Supplied information START
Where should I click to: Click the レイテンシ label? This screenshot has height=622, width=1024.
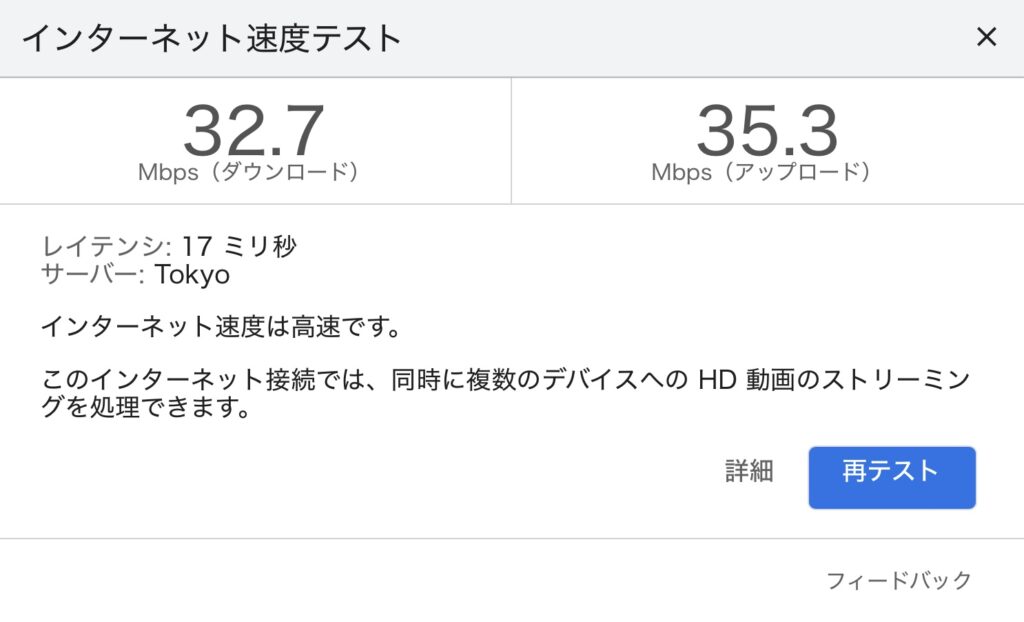106,246
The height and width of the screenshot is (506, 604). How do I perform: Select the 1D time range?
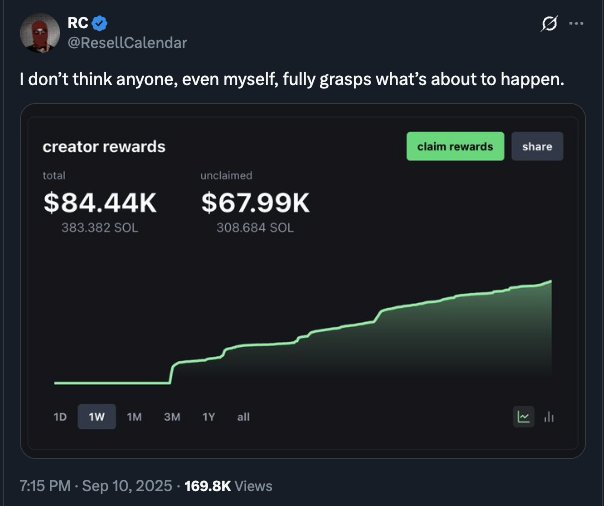point(60,417)
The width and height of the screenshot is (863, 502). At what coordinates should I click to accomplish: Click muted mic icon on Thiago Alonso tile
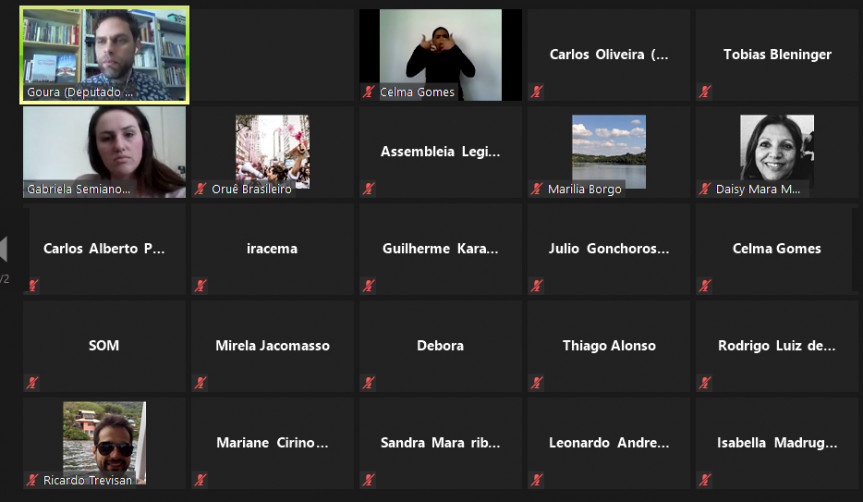click(537, 383)
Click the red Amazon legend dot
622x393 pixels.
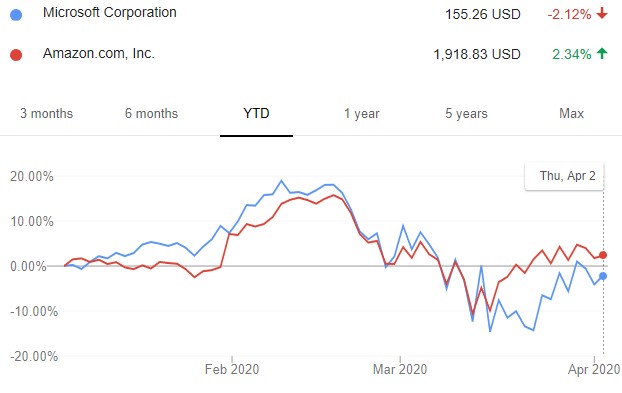point(16,55)
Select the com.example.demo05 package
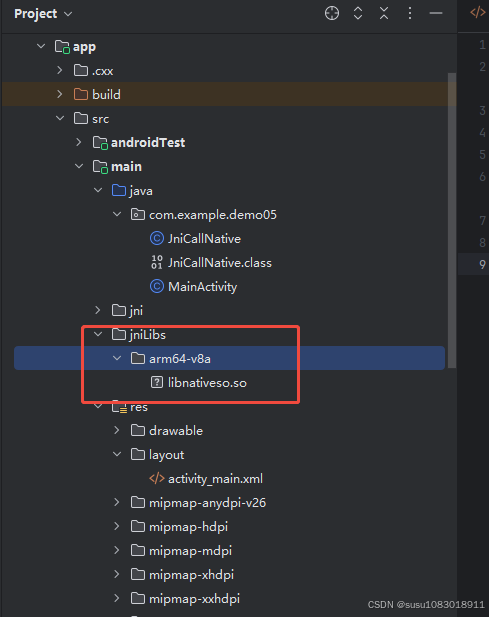The width and height of the screenshot is (489, 617). click(x=212, y=215)
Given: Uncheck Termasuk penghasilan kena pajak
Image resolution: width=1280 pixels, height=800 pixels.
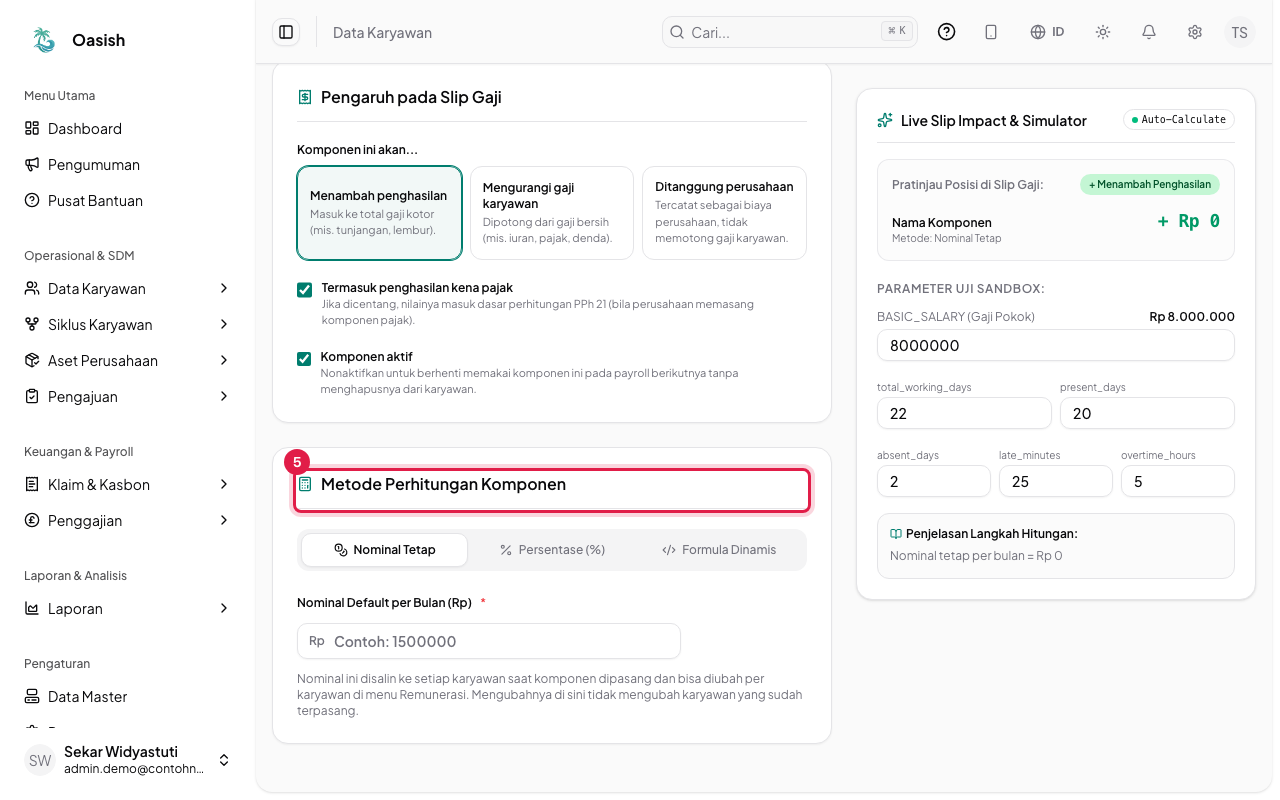Looking at the screenshot, I should tap(305, 290).
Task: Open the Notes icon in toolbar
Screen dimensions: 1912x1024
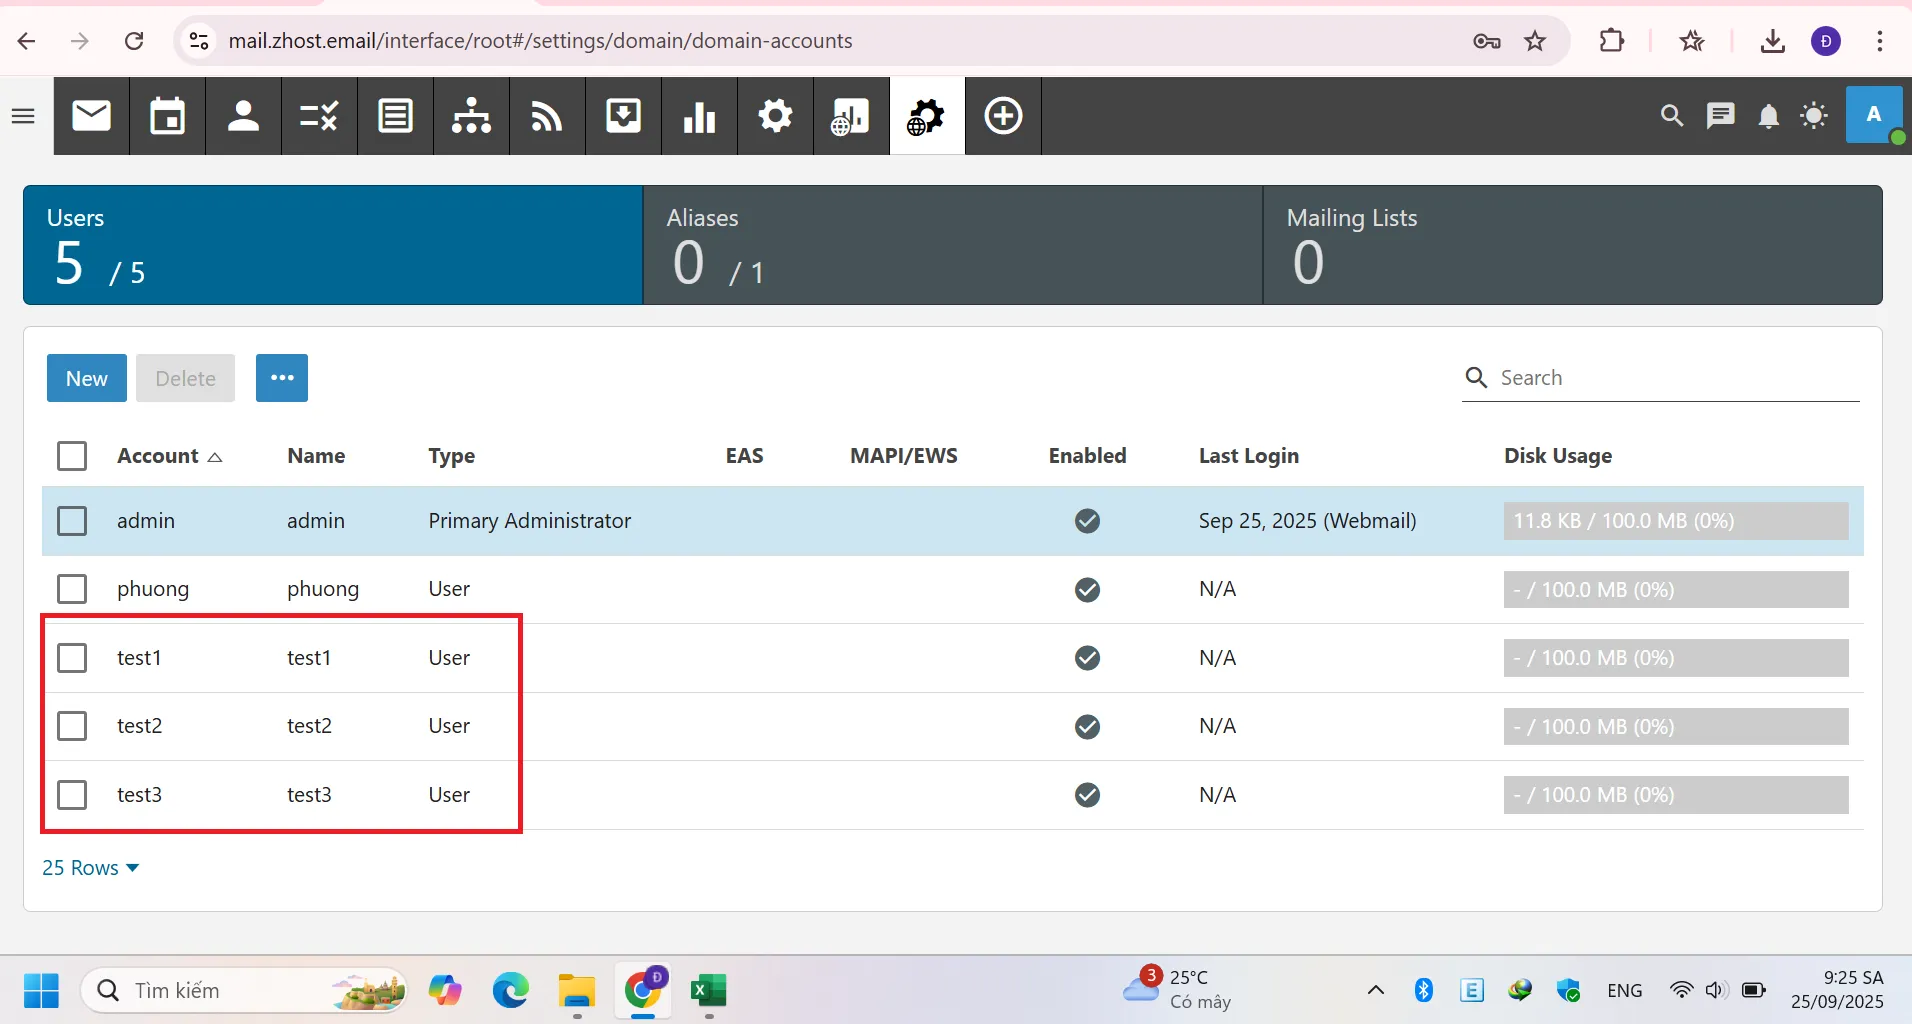Action: pos(395,116)
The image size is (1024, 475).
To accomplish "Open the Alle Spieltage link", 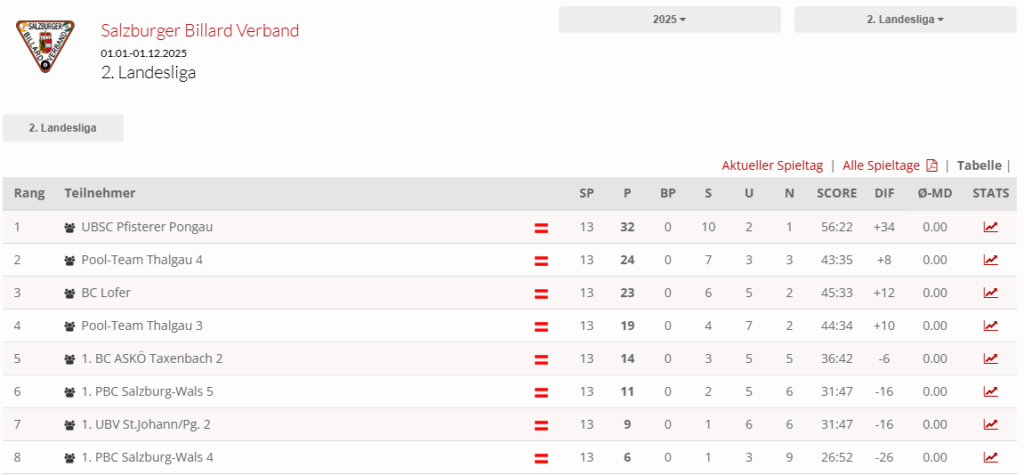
Supplied information END
▶ **Directions for this task**
Return the material exactly as given above, picture-free.

▶ **Task response**
Where should I click to: Click the レイテンシ label? This screenshot has height=622, width=1024.
106,246
The height and width of the screenshot is (506, 604). How do I perform: Select the 1D time range?
point(60,417)
The width and height of the screenshot is (863, 502). At what coordinates should I click to accomplish: Click muted mic icon on Thiago Alonso tile
click(537, 383)
Click the red Amazon legend dot
622x393 pixels.
point(16,55)
Select the com.example.demo05 package
The width and height of the screenshot is (489, 617). click(x=212, y=215)
Given: Uncheck Termasuk penghasilan kena pajak
Image resolution: width=1280 pixels, height=800 pixels.
Looking at the screenshot, I should tap(305, 290).
Task: Open the Notes icon in toolbar
Screen dimensions: 1912x1024
Action: pos(395,116)
The image size is (1024, 475).
To accomplish "Open the Alle Spieltage link", 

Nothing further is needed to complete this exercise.